Giftiges Quecksilber aus Kohlemeilern

Berlin · Braunkohlekraftwerke sind seit Jahren in der Kritik, weil sie besonders viel klimaschädliche Gase in die Luft blasen. Umweltschützer warnen nun vor einer weiteren Gefahr: Die Meiler stoßen auch giftiges Quecksilber aus, das am Ende auf den Tellern der Verbraucher landet.

Di e Greenpeace-Aktivisten rücken im Morgengrauen mit ihren Beamern an.

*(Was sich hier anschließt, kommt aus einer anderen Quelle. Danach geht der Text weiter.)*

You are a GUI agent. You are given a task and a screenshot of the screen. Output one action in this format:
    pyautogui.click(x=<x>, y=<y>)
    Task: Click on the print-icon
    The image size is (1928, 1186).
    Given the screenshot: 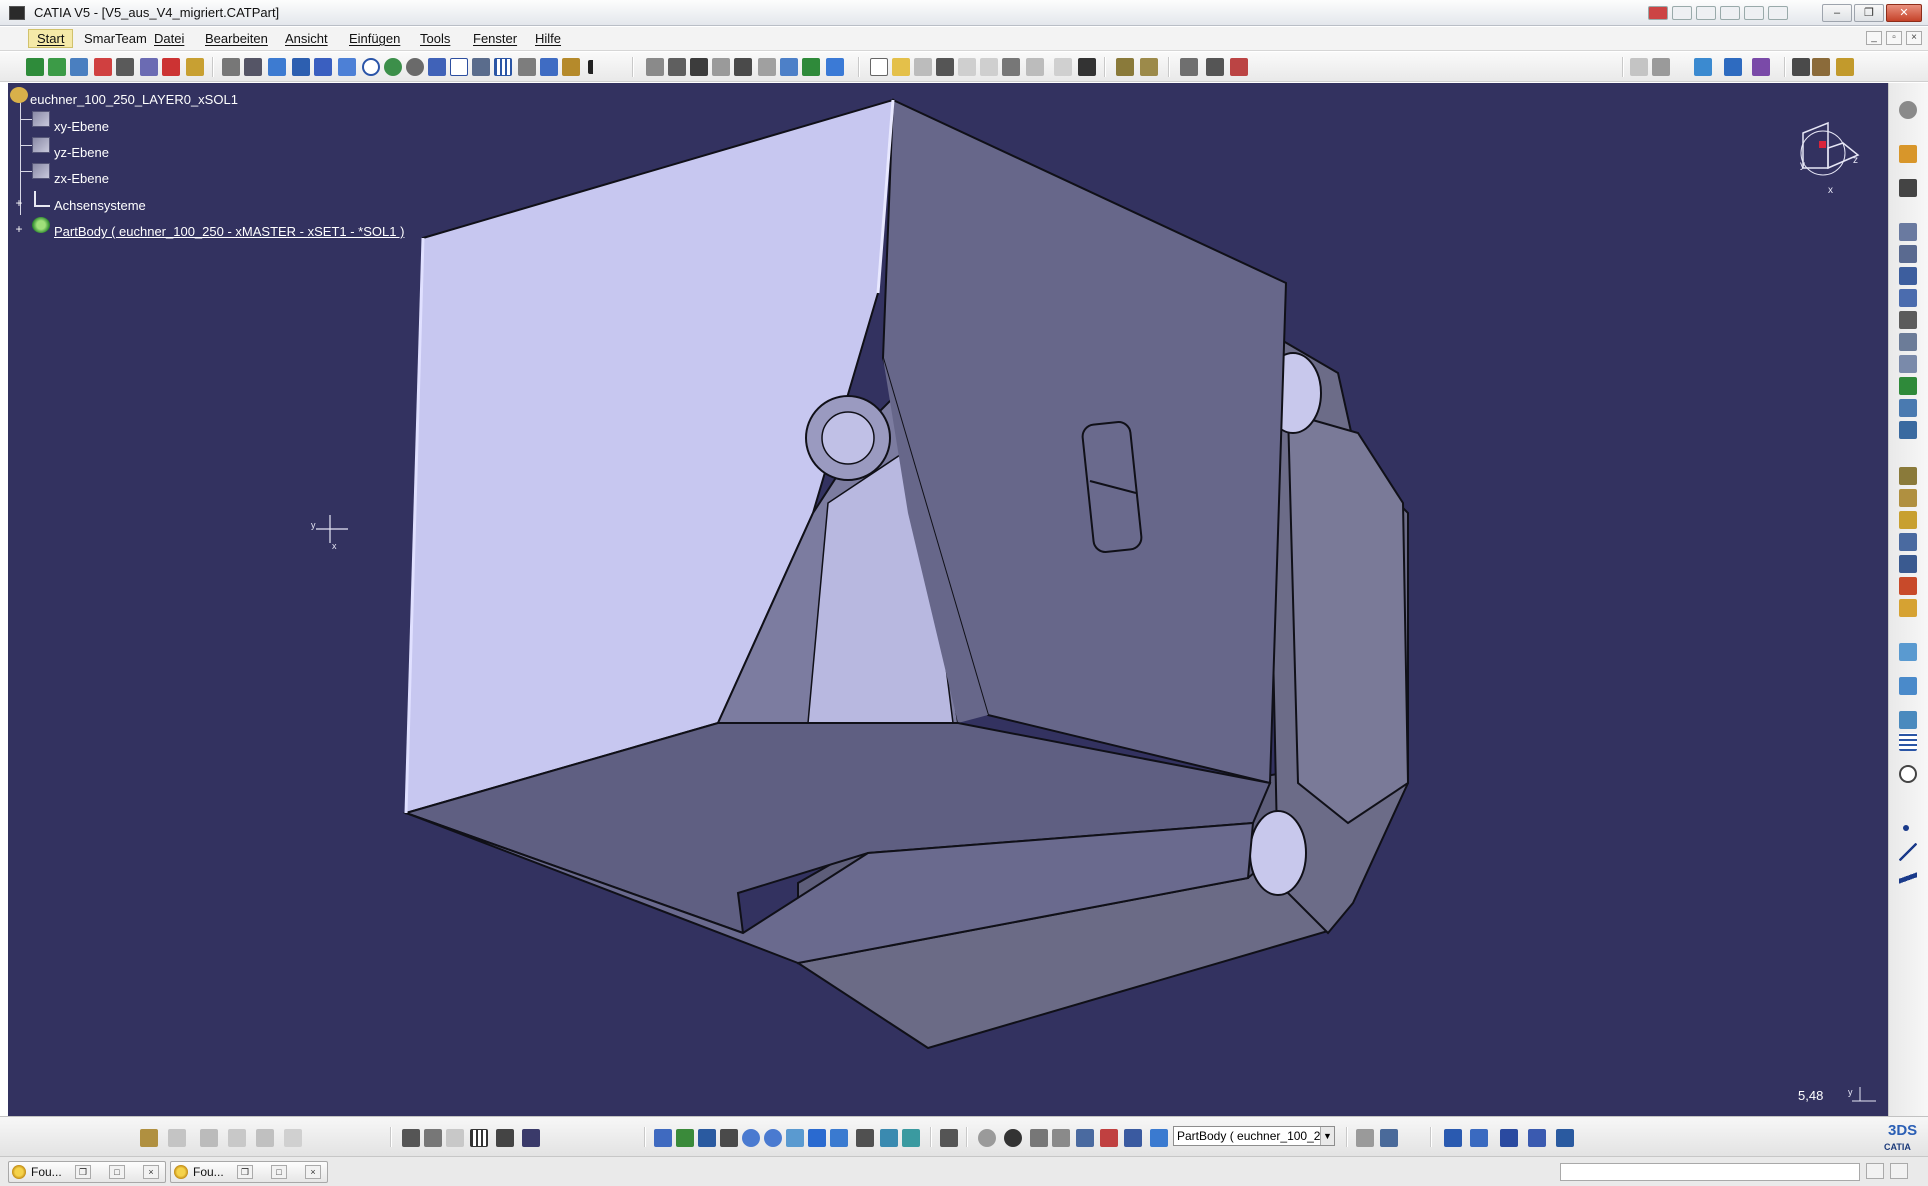 What is the action you would take?
    pyautogui.click(x=945, y=67)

Auf die Kühltürme von sieben Kraftwerken projizieren sie Totenkopf-Bilder und den Spruch "Kohle tötet". Mit dieser Lichtshow wollten die Umweltschützer vor ein paar Wochen darauf aufmerksam machen, dass bei der Stromproduktion vor allem aus Braunkohle nicht nur schädliche Treibhausgase freigesetzt werden, sondern auch das giftige Schwermetall Quecksilbe r.

Jetzt legt Greenpeace mit einer neuen Studie nach. Der Zeitpunkt ist bewusst gewählt. Während in Deutschland gerade eine Lobbyschlacht um die von Bundeswirtschaftsminister Sigmar Gabriel (SPD ) geplante Klimaschutz-Strafabgabe für die Braunkohle tobt, versammeln sich Anfang Juni in Sevilla europäische Experten, um über künftige EU-Schadstoffgrenzen auch für Kohle-Kraftwerke ab dem Jahr 2020 zu beraten. Für Quecksilber gibt es bislang europaweit gar keine einheitliche Obergrenze.

Greenpeace fürchtet, dass die EU nicht den Mut hat, der durch den Vormarsch von Wind- und Sonnenstrom ohnehin gebeutelten Kohle-Industrie ähnlich strenge Vorgaben wie die USA vor die Nase zu setzen. Dort dürfen bestehende Braunkohle-Kraftwerke nicht mehr als 4,8 Mikrogramm Quecksilber pro Kubikmeter Abluft ausstoßen, bei der Steinkohle sind es 1,5 Mikrogramm. In der EU ist ein Jahresgrenzwert von zehn Mikrogramm für Braunkohle-Meiler im Gespräch, der in Deutschland bereits ab 2019 gelten wird.

Greenpeace fordert, den Ehrgeiz zu verzehnfachen - also den Grenzwert auf ein Mikrogramm zu senken: "Mit schon heute verfügbarer Technik kann der Quecksilberausstoß in Kohlekraftwerken um 80 Prozent reduziert werden", meint Energie-Experte Andree Böhling. Einige deutsche und ausländische Braunkohle- und Steinkohlekraftwerke würden schon seit Jahren weniger als drei Mikrogramm schaffen, weil sie hochmoderne Filter einsetzten. Die Kosten für eine Nachrüstung aller Kraftwerke seien überschaubar.

Bundesumweltministerin Barbara Hendricks ist die Quecksilber-Gefahr für Mensch, Tier und Umwelt sehr bewusst. Deshalb will sich die SPD-Politikerin von Greenpeace nicht nachsagen lassen, die Regierung trete in Brüssel für zu lasche Vorgaben ein. Wichtig sei, erstmals überhaupt einen Quecksilber-Grenzwert zu etablieren, der ambitioniert, aber auch realistisch für alle 28 EU-Staaten sei, sagt ein Sprecher der Ministerin. Der Greenpeace-Vergleich mit den USA hinke. Dort würden reine Quecksilber-Abscheider in Kraftwerken eingesetzt, während in Europa die Filter weitere Schadstoffe aus der Abluft holten.

Unbestritten ist die Gesundheitsgefahr, die von dem Schwermetall ausgeht. Die Mediziner und Toxikologen Peter Jennrich und Fritz Kalberlah haben für Greenpeace ein Gutachten erstellt und sind besorgt. Die Quecksilber-Belastung in Deutschland, dem größten Emittenten in Europa, sei deutlich zu hoch. "Jedes dritte in der EU geborene Baby kommt heute mit zu hohen Quecksilberwerten zur Welt", meint Kalberlah. Die Emissionen müssten drastisch verringert werden. Aufpassen müssen vor allem Verbraucher, die gern und viel Fisch essen, weil das industriell ausgestoßene Quecksilber sich in den Weltmeeren ablagert und in die Nahrungskette gelangt.